▶ **Task objective**: Could you return every line of the records below that contains the word "resolution"?

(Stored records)
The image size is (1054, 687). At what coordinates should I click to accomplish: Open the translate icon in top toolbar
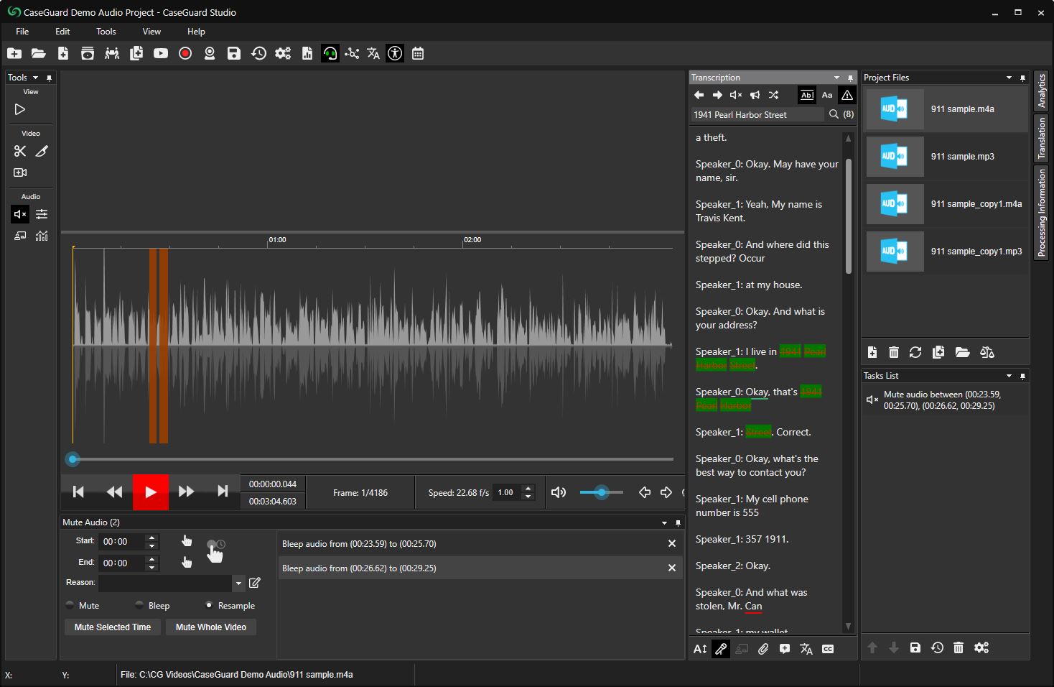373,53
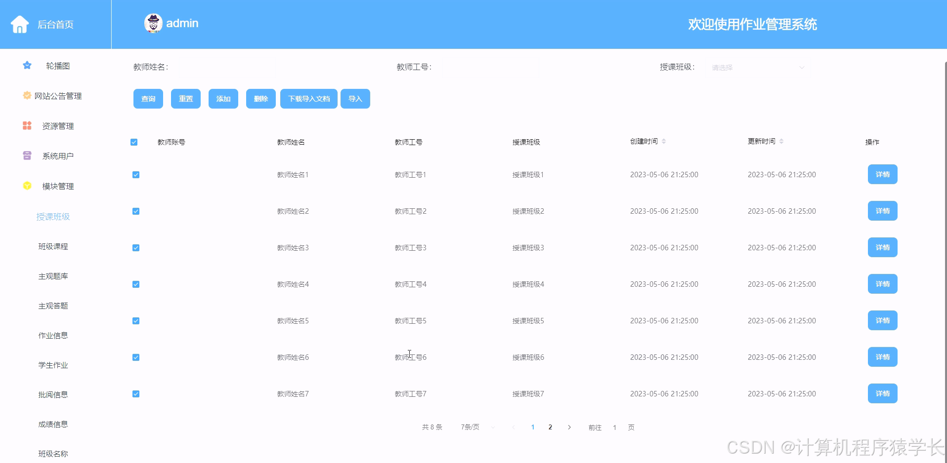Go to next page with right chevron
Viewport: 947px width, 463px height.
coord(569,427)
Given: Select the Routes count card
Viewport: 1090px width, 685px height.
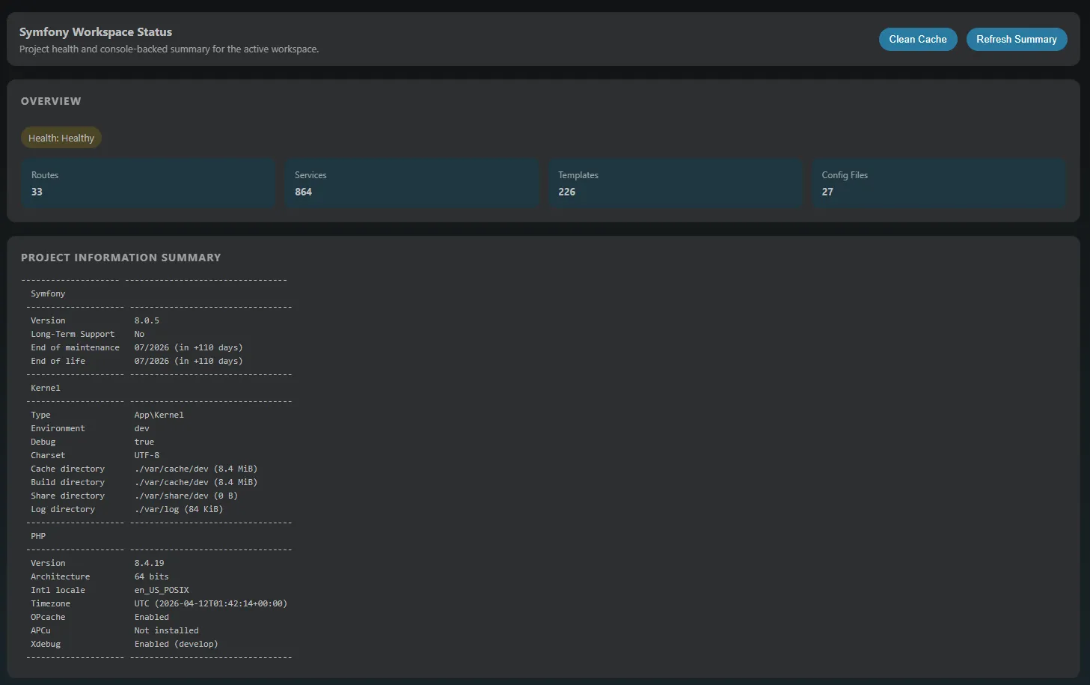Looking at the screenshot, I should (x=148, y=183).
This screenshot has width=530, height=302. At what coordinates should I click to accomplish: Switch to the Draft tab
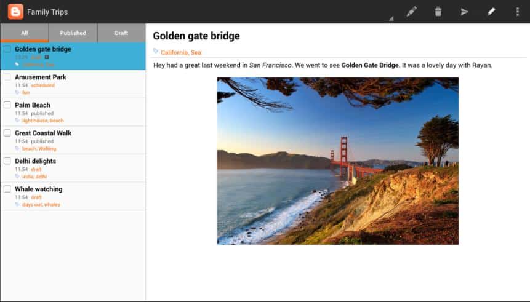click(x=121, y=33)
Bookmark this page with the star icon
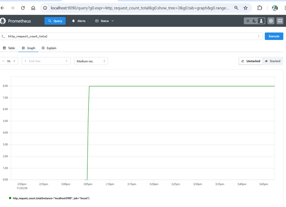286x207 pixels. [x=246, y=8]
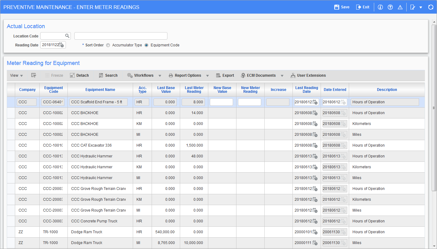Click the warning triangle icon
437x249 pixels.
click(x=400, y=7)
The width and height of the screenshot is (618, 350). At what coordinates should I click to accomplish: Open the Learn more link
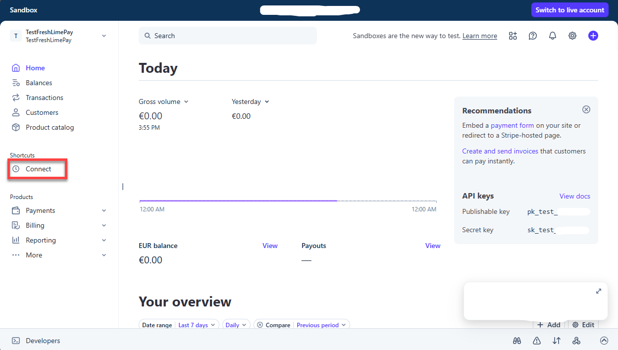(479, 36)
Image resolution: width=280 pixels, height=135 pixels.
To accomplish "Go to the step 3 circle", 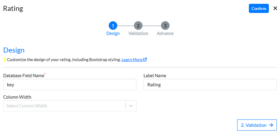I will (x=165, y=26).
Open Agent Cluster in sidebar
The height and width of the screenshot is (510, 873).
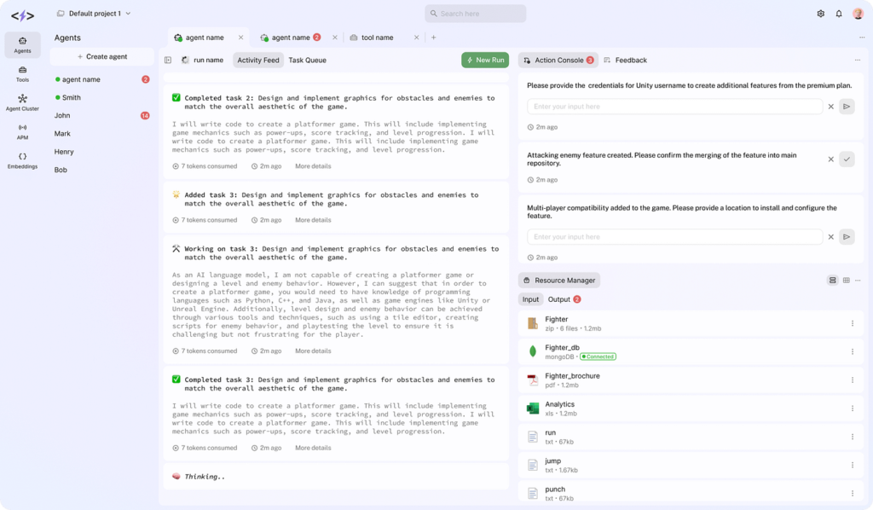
* * *
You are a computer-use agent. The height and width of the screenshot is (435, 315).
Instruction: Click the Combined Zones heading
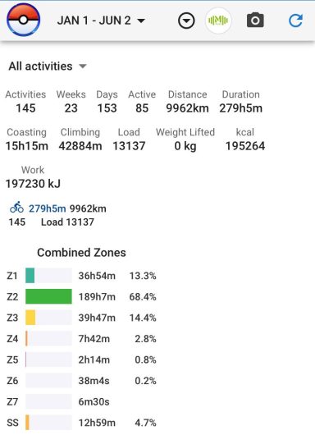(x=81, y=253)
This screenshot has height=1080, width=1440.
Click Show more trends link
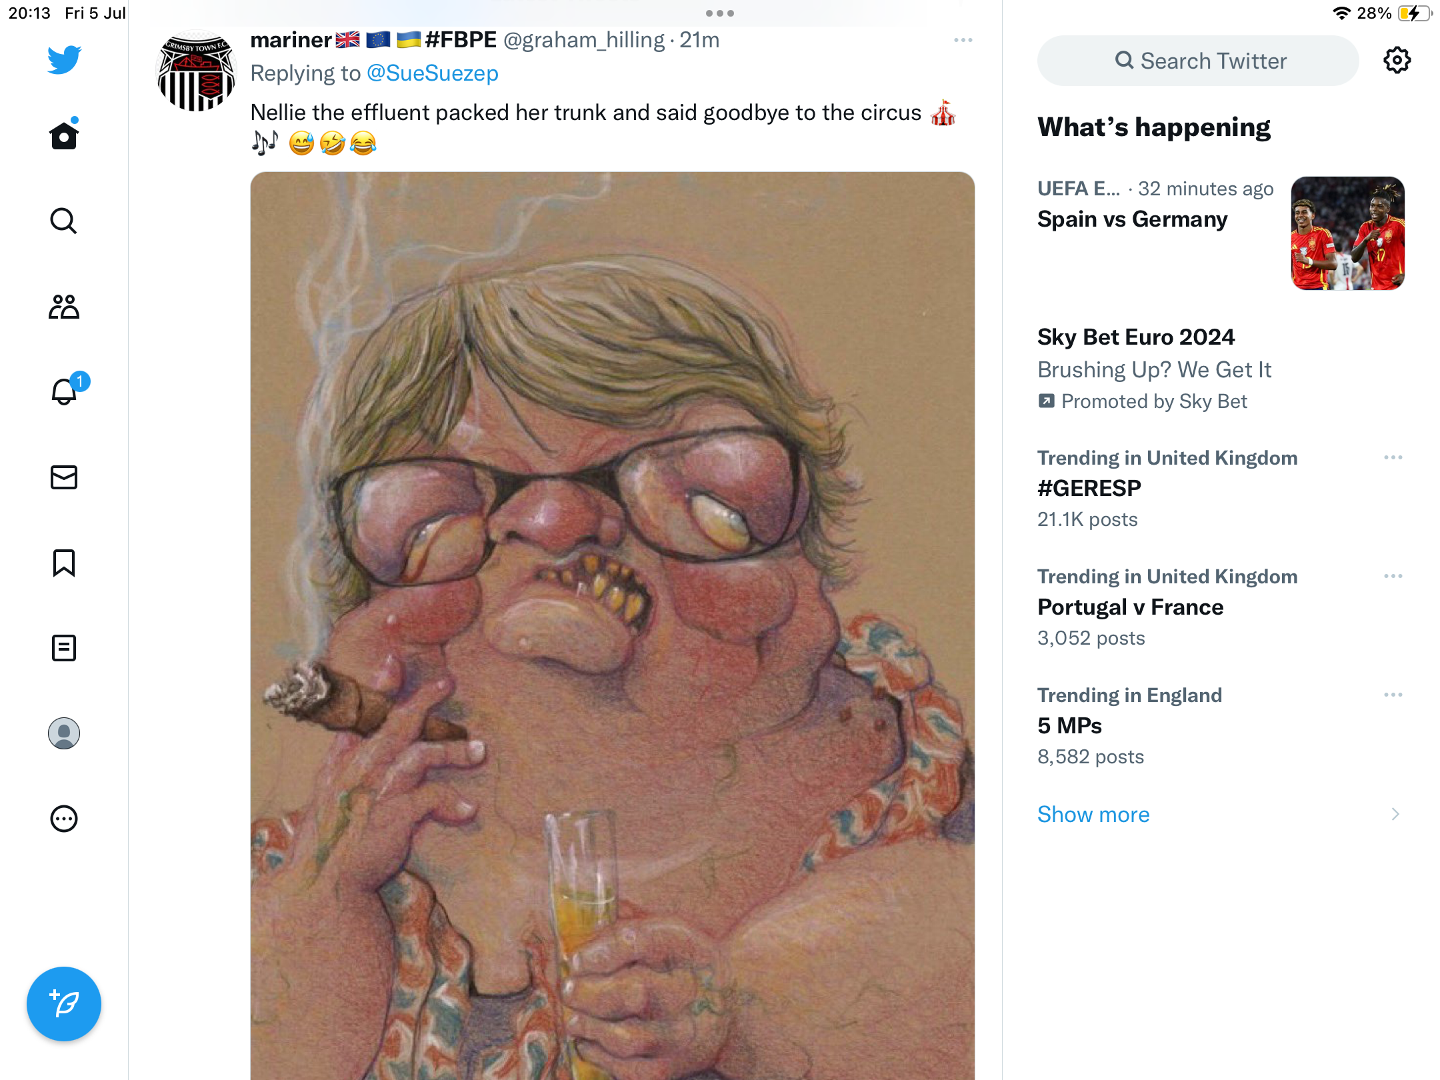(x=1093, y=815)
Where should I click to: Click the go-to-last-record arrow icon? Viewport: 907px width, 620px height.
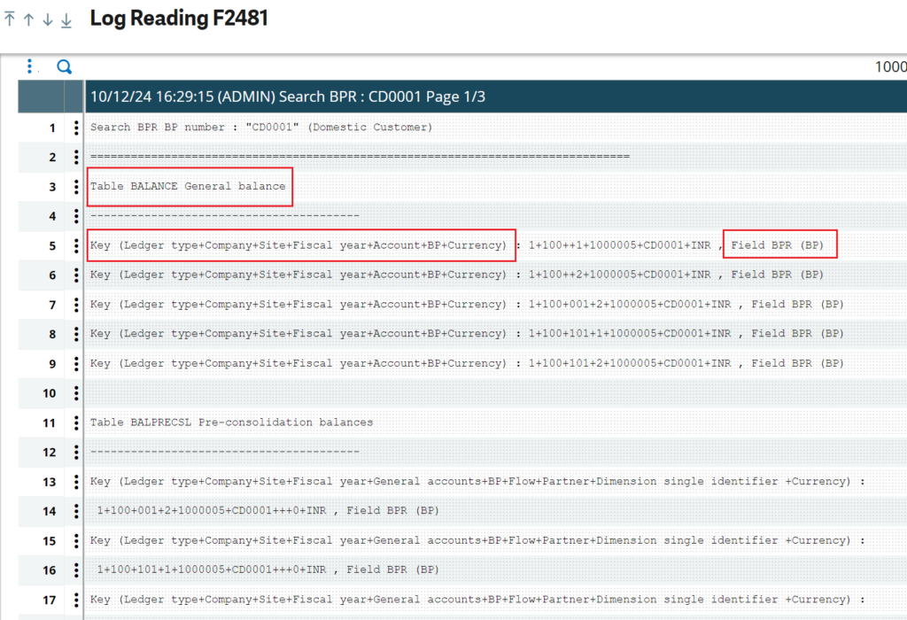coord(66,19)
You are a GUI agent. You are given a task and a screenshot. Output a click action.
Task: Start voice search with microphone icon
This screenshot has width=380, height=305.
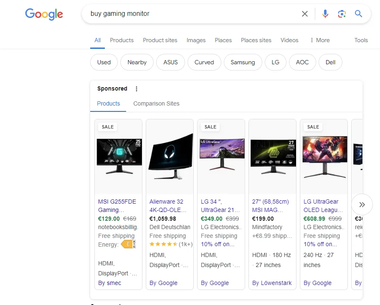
==
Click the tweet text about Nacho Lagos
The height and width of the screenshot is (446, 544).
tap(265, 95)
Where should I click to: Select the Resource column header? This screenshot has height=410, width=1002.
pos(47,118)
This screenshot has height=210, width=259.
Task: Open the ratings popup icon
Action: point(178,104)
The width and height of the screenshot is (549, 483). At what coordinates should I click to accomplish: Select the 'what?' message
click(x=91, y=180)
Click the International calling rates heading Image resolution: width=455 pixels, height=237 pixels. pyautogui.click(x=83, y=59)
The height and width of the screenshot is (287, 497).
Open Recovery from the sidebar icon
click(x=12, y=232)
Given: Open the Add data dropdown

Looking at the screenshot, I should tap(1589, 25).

▶ **Result of the task**:
Image resolution: width=280 pixels, height=135 pixels.
Click the International calling rates heading Image resolution: width=455 pixels, height=237 pixels. pyautogui.click(x=83, y=59)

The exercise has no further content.